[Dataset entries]
-- Opening Marker --

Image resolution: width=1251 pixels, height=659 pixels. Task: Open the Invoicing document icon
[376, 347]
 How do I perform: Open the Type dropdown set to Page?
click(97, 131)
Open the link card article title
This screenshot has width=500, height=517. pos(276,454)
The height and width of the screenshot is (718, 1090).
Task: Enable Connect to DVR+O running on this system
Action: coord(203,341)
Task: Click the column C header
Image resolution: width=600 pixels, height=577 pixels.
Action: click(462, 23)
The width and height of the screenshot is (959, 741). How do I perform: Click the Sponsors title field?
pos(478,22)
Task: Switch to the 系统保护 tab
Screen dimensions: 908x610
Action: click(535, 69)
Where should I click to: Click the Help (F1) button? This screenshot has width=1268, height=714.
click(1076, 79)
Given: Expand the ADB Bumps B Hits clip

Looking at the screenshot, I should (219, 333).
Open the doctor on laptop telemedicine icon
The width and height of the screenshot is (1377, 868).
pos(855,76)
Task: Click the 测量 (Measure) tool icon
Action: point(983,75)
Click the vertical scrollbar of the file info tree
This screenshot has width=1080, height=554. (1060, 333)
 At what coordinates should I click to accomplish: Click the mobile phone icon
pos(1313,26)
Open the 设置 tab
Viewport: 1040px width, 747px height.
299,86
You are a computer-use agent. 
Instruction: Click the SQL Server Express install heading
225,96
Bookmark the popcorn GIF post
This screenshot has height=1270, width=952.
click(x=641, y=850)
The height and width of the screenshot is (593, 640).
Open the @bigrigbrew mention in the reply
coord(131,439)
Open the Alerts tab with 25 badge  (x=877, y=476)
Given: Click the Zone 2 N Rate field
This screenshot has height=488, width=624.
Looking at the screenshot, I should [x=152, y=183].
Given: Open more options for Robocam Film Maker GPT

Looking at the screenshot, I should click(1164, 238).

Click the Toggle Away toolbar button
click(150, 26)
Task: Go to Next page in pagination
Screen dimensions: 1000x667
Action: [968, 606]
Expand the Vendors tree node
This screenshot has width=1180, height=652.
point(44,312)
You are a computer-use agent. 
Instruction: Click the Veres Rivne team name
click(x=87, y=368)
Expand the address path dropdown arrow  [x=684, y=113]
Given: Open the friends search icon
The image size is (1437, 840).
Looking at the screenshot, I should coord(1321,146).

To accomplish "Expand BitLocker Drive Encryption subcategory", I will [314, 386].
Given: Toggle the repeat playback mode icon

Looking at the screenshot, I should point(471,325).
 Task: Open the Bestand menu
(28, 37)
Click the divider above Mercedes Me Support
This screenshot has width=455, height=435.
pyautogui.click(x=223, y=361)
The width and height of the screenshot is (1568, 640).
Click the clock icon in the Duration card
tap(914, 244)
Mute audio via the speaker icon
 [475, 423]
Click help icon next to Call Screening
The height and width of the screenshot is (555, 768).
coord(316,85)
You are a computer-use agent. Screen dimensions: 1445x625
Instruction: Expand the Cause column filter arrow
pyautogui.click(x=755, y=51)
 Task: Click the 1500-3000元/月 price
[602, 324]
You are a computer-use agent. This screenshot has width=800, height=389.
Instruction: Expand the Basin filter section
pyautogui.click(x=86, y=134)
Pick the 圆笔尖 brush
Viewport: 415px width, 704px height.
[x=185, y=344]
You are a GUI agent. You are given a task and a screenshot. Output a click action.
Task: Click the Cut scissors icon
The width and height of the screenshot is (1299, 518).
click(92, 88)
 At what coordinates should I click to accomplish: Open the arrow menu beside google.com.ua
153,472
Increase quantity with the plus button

-- Closing Marker --

## ASSIGNMENT
Give the number of lines in the entries that include the string "agent", and nothing else.

## SOLUTION TO THIS PROBLEM
5